Preclinical studies indicate that HDAC inhibitors can induce cancer cell death by targeting one or more cellular pathways. Normal cells are relatively resistant to HDAC inhibitor–induced cell death. This may be owing to the fact that cancer cells have multiple genetic defects and, unlike normal cells, do not have the capacity to reverse the adverse effects of HDAC inhibitors. A rather important question in this field is whether pan HDAC inhibitors such as vorinostat, which inhibits class I HDACs and class IIb HDAC6, are potentially more effective therapeutic agents than HDAC isoform selective inhibitors. The development of HDAC isoform selective inhibitors for clinical use has proved to be challenging and has not yet been achieved,[4,5]

HDAC inhibitors have shown antitumor activity across a broad variety of hematologic and solid tumors in both preclinical studies and clinical trials, but only a portion of patients with a given diagnosis have a therapeutic response.[2,3] As the authors emphasize, a very important issue is the need to identify markers of potential response or resistance to HDAC inhibitors. The accumulation of acetylated histones in peripheral mononuclear cells has been used as a guide to effective dosing, but this biologic effect of the HDAC inhibitor does not correlate with clinical response.[6] The use of HR23B as a marker of sensitivity of hematologic malignancies is important to evaluate. A systematic analysis of potential markers, such as levels of pro- and antiapoptotic proteins in circulating tumor cells, may be a path to identifying diagnostic indicators of clinical value in patients with solid tumors.

Conclusions

Shabason and colleagues review the results of clinical trials, as well as extensive preclinical studies, that indicate that HDAC inhibitors may be most useful in combination with other anticancer agents such as radiotherapy and cytotoxic or targeted drugs.[2,3,7] We have a good deal more to learn about the most effective therapeutic strategies for the use of HDAC inhibitors. The sequence of administration of HDAC inhibitors and other anticancer agents, optimal dosing, and schedule of drug administration remain challenging issues in developing more effective therapeutic strategies.
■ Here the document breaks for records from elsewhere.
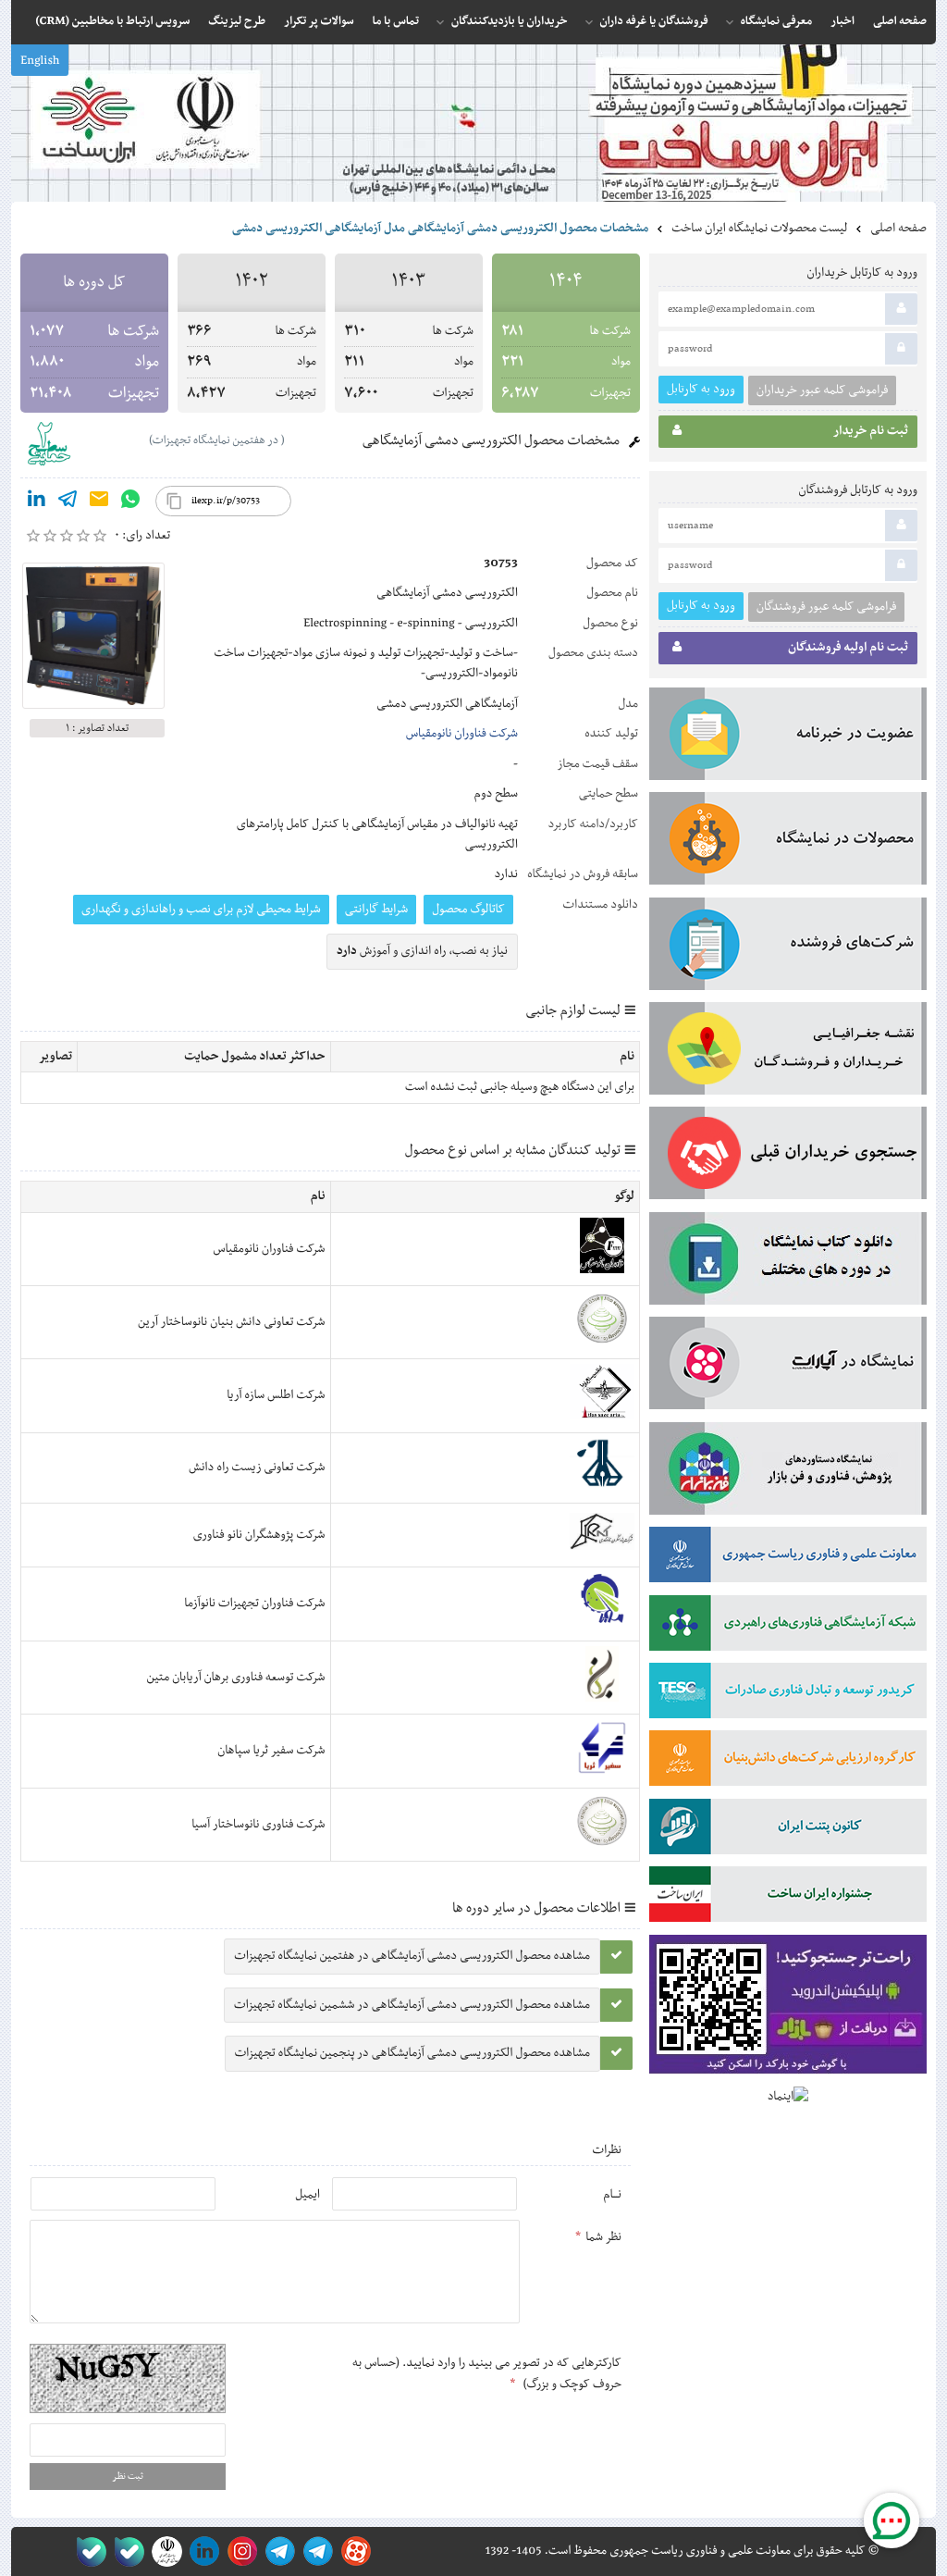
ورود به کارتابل (701, 389)
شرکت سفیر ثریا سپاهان (271, 1750)
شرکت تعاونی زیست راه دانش (257, 1467)
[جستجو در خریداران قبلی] (788, 1157)
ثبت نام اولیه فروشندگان (848, 648)
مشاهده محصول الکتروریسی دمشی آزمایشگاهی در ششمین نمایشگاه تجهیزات (412, 2005)
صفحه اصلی (898, 228)
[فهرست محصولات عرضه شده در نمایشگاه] (788, 842)
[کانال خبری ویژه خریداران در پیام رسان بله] (125, 2551)
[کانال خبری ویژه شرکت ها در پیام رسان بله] (87, 2551)
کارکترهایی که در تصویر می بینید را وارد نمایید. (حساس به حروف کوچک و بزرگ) (486, 2373)
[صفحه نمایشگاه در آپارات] (353, 2551)
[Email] (99, 502)
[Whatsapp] (130, 502)
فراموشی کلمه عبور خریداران (822, 390)
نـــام (612, 2195)
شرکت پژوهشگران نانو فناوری (259, 1535)
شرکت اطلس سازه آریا (276, 1395)
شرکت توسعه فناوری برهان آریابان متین (236, 1677)
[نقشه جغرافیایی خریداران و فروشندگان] (788, 1052)
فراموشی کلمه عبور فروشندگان (826, 607)
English (39, 61)
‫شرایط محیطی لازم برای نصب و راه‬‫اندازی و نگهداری (201, 909)
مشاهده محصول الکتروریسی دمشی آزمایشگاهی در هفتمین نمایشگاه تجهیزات (412, 1956)
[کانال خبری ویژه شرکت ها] (315, 2551)
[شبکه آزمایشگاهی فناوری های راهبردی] (788, 1626)
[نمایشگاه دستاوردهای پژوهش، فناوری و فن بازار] (788, 1472)
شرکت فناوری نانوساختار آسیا (258, 1824)
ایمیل (307, 2195)
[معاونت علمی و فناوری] (788, 1558)
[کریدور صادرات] (788, 1694)
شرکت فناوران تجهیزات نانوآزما (254, 1603)
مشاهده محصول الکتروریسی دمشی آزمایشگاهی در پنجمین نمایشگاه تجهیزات (412, 2053)
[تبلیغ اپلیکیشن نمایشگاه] (788, 2008)
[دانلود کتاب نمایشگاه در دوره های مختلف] (788, 1262)
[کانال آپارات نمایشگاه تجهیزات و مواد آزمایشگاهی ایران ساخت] (788, 1367)
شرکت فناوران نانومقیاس (462, 734)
HDAC inhibitors are a promising new group of targeted anticancer agents, particularly in combination therapy, with potential application for the treatment of hematologic and solid neoplasms.

Financial Disclosure: Merck Pharmaceuticals licensed SAHA and related compounds from MSKCC/Columbia University through acquisition of Aton Pharma, a biotech startup, in 2004. Dr. Marks was a founder of Aton and has a continuing financial potential royalty interest in Merck’s development of SAHA.

References:

References

1. Marks PA, Breslow R: Dimethyl sulfoxide to vorinostat: Development of this histone deacetylase inhibitor as an anticancer drug. Nat Biotechnol 25:84-90, 2007.

2. Ma X, Ezzeldin HH, Diasio RB: Histone deacetylase inhibitors: Current status and overview of recent clinical trials. Drugs 69:1911-1934, 2009.

3. Xu WS, Parmigiani RB, Marks PA: Histone deacetylase inhibitors: Molecular mechanisms of action. Oncogene 26:5541-5552, 2007.

4. Wang H, Dymock BW: New patented histone deacetylase inhibitors. Expert Opin Ther Pat 19:1727-1757, 2009.

5. Suzuki T: Explorative study on isoform-selective histone deacetylase inhibitors. Chem Pharm Bull (Tokyo) 57:897-906, 2009.

6. Kelly WK, O’Connor OA, Krug LM, et al: Phase I study of an oral histone deacetylase inhibitor, suberoylanilide hydroxamic acid, in patients with advanced cancer. J Clin Oncol 23:3923-3931, 2005.

7. Frew AJ, Johnstone RW, Bolden JE: Enhancing the apoptotic and therapeutic effects of HDAC inhibitors. Cancer Lett 280(2):125-133, 2009.